The Internet of Things (IoT) is creating an unprecedented level of opportunities across verticals helping companies monitor the performance of assets. Businesses have leveraged the IoT technology to make or save money, positively impacting the bottom line. However, a major barrier to adoption is the most viable use case selection getting started. Predictive maintenance (PDM) is a popular and proven use case of IoT in the industrial setting but then PDM is not a metric neither does it directly account for productivity. According to McKinsey, operations optimization provides the greatest potential for creating value. Plant owners have been able to reduce cost and eliminate waste using Lean, Six Sigma processes. IIoT complements these advancements helping plant owners increase productivity. This article will help businesses looking to get started with IIoT establish proof of concepts (PoC) and pilots leveraging the issue tree.
The issue tree is a problem solving technique used by top consulting firms- McKinsey, BCG and likes. It helps create more questions and answers to a basic question. It is important to note here that before creating an issue tree, companies need to understand that data strategy and IIoT deployments needs to stay true to a business outcome thus a business problem which is the basic question needs to identified. Often times, this question/problem is a deficiency of a key metric. A problem solving worksheet can be developed to evaluate the vision, best practice, solution space, risks to manage, context, success criteria, stakeholders and sources of insight. When this is done, an issue tree can be developed. Asset Performance Management (APM) is a key metric understood by production staff, senior management and C level executives. It can be presented in different contexts, however, all contexts points to how assets are contributing to business profitability.
A sub metric used in APM is the Overall Equipment Efficiency (OEE), the OEE has got three sub metrics- Availability, Performance and Quality. Evaluating the OEE sub metrics will help identify other losses which help in identifying an IoT proof of concept most viable. Considering availability which is the percentage of available runtime compared to the time production equipment is scheduled to operate. Availability enables answers to questions as these:
1. Are there equipment failures? If yes, which and when.
2. Are there stoppages due to set ups, adjustments and changeovers? If yes, what frequency and what duration.
Equipment performance is the process rate for same equipment. It is the speed at which production runs as a percentage of its ideal cycle time. Answering the performance questions will identify answers to questions as these
1. Are there idle equipment or stoppages? If yes, which
2. Are there products which required stoppage?

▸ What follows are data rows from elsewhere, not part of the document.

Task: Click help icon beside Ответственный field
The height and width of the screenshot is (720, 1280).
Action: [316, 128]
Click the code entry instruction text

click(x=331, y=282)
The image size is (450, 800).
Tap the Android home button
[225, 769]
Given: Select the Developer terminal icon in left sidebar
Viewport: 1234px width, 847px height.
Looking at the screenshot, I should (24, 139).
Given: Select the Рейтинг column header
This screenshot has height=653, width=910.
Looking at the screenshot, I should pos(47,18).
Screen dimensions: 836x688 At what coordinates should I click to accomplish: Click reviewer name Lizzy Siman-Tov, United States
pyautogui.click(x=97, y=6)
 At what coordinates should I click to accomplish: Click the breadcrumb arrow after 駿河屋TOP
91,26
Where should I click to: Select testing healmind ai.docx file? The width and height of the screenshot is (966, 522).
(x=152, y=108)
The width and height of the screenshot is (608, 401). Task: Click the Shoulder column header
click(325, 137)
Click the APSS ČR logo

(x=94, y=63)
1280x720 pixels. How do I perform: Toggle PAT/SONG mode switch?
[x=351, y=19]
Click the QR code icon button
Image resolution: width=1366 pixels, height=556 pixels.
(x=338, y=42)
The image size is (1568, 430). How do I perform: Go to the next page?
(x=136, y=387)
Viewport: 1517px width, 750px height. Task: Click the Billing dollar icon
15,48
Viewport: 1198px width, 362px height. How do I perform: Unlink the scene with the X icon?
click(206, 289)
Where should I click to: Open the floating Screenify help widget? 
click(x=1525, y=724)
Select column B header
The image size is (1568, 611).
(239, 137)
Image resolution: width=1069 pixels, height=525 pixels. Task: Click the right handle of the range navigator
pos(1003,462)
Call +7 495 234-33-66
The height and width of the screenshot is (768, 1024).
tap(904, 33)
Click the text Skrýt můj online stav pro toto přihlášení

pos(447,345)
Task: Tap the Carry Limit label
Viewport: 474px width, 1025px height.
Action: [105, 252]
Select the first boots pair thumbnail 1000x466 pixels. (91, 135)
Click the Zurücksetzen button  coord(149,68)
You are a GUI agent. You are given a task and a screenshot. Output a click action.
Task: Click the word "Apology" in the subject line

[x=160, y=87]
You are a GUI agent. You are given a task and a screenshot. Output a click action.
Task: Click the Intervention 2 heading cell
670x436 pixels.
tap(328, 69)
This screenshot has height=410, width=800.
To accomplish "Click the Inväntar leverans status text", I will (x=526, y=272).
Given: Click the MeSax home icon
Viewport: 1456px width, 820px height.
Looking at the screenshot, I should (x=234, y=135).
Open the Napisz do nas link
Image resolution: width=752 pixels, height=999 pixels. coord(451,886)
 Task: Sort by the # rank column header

3. Any material caused delay?
4. Are there slowed cycle times?
5. Are there operator challenges?
Quality is the ratio of total unit produced to scrap/rework. It is a measure of profitable production yield. Considering the quality sub metric will answer the following questions.
1. Are there process defects?
2. Are the production procedures being followed?
Answering these questions will create more answers to additional questions. The questions and answers are evaluated in choosing which PoC to establish with IoT. This means a PDM solution can be deployed to eliminate failure in order to increase availability or to reduce slowed cycle times to increase performance. A product monitoring solution can be deployed to identify defects or procedures not being followed, this helps optimize inventory and logistics. It is quite important to evaluate each of these metrics critically as their impact on bottom line differs. For instance, whilst there may be stoppages and failures, there may be standby equipment to continue operation but defect products directly impacts revenue. This is because material is wasted and inventory forecast is affected thus affecting sales. Examining the impact on bottom line also helps in justifying IoT investment.
In the above diagram, the brown boxes indicate a YES answer to problem question and the lemon boxes a NO. There are no quality issues but availability and performance. A good IoT use case pilot will be predictive maintenance as this will help prevent failures and down times also identify the cause of anomaly in the lubricant consumption. Deploying a solution to help increase yield or identify defects may not provide immediate and visible results as a quality problem isn’t high value as seen in the diagram.